▸ **WORK INSTRUCTIONS**
Repeat only what runs from the line with "The height and width of the screenshot is (499, 749)." through the last line of the data below, both included, keeping every word as it is and leaving out the pictures.

Start of Block

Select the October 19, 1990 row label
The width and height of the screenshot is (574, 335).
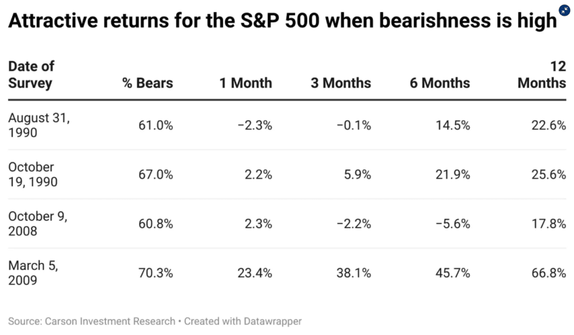tap(33, 174)
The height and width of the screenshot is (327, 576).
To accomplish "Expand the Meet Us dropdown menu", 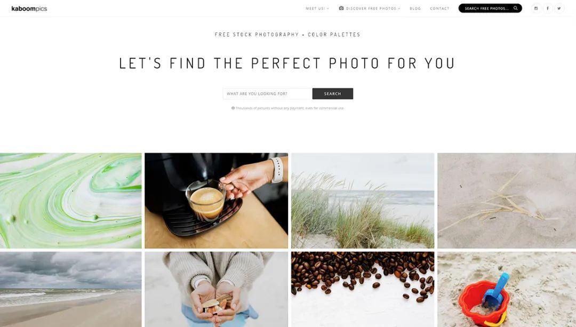I will pos(317,9).
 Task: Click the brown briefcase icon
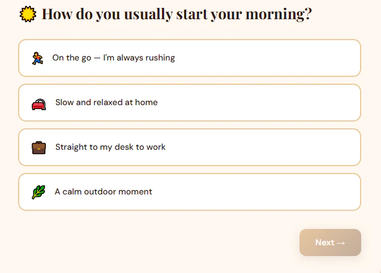pyautogui.click(x=39, y=148)
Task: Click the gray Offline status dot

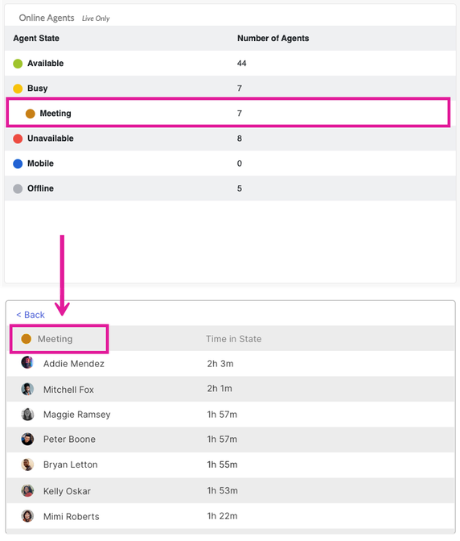Action: 18,188
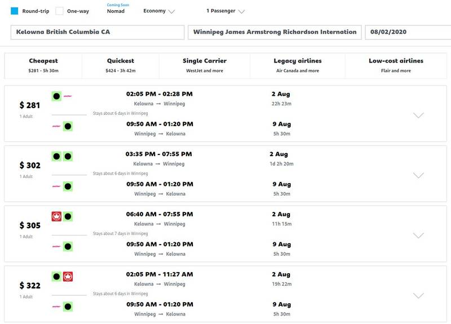The height and width of the screenshot is (324, 451).
Task: Click the green airline icon on $281 return flight
Action: coord(68,126)
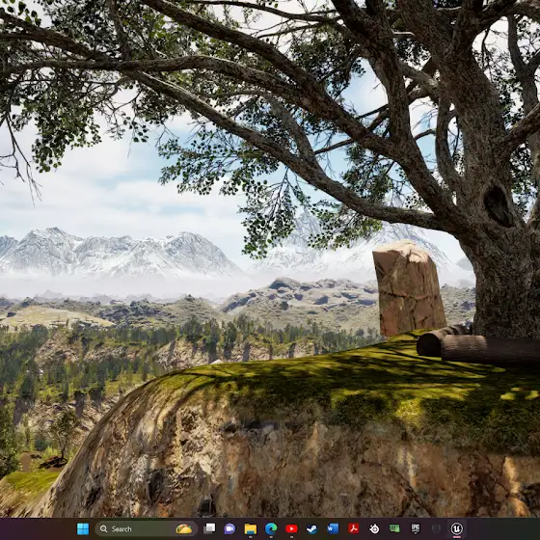Switch to the running Unreal Engine app

click(x=457, y=528)
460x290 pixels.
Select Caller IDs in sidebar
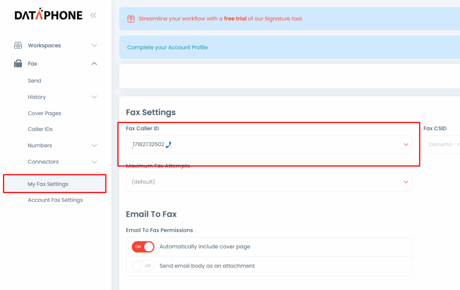40,129
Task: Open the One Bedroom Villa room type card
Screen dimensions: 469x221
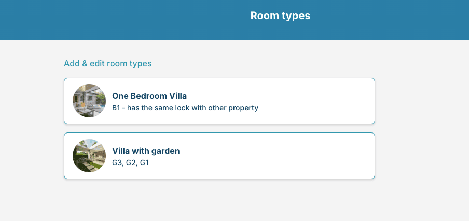Action: tap(219, 101)
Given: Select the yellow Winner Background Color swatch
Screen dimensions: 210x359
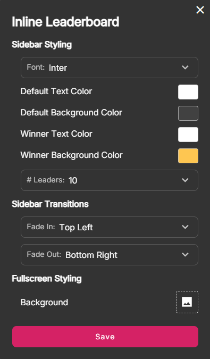Looking at the screenshot, I should 188,156.
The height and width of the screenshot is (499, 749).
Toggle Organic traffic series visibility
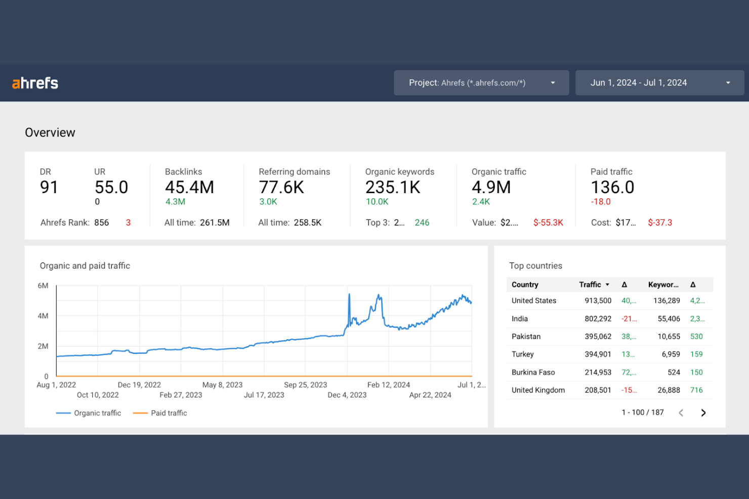[97, 413]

End of Block

▸ **COMPLETED TASK**
The height and width of the screenshot is (499, 749).
Toggle Organic traffic series visibility
[97, 413]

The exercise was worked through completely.